• [THE INPUT]
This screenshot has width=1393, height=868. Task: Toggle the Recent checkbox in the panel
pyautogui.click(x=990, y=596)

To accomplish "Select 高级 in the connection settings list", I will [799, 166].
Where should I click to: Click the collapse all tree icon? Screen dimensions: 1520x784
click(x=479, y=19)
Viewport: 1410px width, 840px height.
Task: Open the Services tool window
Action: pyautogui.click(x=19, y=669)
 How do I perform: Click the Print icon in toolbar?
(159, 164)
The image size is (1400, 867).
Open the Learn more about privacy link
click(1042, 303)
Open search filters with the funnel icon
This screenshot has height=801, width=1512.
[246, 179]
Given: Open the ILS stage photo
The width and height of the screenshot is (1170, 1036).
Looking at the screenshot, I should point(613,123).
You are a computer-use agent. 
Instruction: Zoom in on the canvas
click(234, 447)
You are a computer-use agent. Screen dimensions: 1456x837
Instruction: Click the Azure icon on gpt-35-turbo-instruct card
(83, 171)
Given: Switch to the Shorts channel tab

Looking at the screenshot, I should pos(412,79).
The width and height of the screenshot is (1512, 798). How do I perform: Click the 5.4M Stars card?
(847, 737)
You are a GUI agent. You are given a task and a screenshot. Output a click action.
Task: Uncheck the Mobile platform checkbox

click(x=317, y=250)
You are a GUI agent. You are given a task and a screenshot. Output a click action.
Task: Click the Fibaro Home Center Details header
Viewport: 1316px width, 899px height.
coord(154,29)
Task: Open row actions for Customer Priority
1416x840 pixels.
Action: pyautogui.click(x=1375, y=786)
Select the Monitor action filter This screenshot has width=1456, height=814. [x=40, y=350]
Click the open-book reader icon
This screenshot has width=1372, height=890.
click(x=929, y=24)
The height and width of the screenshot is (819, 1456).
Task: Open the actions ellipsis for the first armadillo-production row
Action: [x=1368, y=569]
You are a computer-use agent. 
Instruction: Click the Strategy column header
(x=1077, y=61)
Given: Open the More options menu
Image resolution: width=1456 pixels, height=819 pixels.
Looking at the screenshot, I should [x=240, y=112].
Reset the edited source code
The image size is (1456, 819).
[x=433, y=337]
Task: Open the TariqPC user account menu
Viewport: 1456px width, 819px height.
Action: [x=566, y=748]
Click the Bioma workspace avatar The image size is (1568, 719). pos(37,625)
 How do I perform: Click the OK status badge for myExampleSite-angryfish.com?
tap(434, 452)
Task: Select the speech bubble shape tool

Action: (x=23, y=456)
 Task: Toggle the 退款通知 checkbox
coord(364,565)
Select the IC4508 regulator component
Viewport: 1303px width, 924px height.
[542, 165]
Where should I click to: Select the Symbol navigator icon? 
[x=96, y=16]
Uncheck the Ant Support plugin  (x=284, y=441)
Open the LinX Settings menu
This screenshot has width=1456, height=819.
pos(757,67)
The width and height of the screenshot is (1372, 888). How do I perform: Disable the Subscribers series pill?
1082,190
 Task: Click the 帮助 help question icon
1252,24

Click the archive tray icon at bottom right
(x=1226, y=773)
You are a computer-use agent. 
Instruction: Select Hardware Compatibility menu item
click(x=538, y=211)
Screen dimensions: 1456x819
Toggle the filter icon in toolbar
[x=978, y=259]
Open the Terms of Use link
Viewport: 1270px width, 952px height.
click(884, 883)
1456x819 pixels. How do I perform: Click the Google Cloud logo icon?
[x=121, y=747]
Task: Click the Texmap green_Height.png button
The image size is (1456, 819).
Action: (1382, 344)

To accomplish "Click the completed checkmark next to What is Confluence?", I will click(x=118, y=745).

• [EXERCISE DESCRIPTION]
Take every line above carrying "accomplish" and return it.

• [PROBLEM SOLUTION]
To accomplish "Select 高级 in the connection settings list", I will [799, 166].
To accomplish "Click the completed checkmark next to What is Confluence?", I will click(x=118, y=745).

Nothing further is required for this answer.